==== Recorded data ====
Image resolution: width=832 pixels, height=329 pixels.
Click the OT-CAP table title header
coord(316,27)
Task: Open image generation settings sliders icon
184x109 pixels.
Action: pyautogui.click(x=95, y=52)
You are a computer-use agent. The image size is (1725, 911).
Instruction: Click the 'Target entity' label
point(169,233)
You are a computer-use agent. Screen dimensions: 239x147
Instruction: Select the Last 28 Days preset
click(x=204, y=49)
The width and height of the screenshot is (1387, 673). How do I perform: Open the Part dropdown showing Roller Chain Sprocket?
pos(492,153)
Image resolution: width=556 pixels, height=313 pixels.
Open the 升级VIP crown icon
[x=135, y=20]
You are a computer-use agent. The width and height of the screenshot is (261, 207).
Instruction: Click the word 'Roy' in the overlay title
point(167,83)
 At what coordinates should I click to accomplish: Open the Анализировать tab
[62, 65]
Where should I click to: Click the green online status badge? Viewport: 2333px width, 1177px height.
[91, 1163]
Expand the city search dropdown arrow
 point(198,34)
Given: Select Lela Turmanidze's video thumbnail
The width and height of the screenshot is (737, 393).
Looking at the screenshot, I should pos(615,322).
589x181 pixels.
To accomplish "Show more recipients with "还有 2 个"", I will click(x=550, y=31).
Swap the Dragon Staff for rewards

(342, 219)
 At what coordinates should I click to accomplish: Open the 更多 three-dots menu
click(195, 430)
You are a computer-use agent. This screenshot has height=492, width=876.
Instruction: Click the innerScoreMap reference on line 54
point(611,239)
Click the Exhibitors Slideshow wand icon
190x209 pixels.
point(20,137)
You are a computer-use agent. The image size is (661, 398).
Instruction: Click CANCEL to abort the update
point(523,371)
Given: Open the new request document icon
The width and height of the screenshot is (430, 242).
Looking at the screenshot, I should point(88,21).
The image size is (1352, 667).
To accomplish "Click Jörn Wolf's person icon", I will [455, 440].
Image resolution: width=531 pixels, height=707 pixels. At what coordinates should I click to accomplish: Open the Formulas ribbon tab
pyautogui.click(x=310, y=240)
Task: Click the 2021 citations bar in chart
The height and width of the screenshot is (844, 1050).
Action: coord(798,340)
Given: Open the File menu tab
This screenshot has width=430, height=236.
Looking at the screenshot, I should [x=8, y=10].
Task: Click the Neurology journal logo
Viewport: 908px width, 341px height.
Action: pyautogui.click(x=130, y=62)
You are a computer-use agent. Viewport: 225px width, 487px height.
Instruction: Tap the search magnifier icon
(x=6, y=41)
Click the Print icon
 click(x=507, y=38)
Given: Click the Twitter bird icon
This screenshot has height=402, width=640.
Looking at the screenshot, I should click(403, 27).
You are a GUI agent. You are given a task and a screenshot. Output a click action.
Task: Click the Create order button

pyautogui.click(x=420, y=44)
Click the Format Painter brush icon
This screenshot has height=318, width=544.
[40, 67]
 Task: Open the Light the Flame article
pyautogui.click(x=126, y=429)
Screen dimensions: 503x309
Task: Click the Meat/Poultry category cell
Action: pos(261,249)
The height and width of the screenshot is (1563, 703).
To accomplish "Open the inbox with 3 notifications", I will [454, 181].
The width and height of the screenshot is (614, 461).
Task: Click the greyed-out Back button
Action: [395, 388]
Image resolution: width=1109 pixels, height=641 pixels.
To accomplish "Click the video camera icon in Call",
====
### The problem
Could you rewrite the entries that begin with the line containing "You are a computer-use agent. The width" and end with the line containing "click(195, 430)", replacing "city search" with "location search" and leaving everything else unchanged?

### Full output
You are a computer-use agent. The width and height of the screenshot is (261, 207).
Instruction: Click the word 'Roy' in the overlay title
point(167,83)
 At what coordinates should I click to accomplish: Open the Анализировать tab
[62, 65]
Where should I click to: Click the green online status badge? Viewport: 2333px width, 1177px height.
[91, 1163]
Expand the location search dropdown arrow
 point(198,34)
Given: Select Lela Turmanidze's video thumbnail
The width and height of the screenshot is (737, 393).
Looking at the screenshot, I should pos(615,322).
589x181 pixels.
To accomplish "Show more recipients with "还有 2 个"", I will click(x=550, y=31).
Swap the Dragon Staff for rewards

(342, 219)
 At what coordinates should I click to accomplish: Open the 更多 three-dots menu
click(195, 430)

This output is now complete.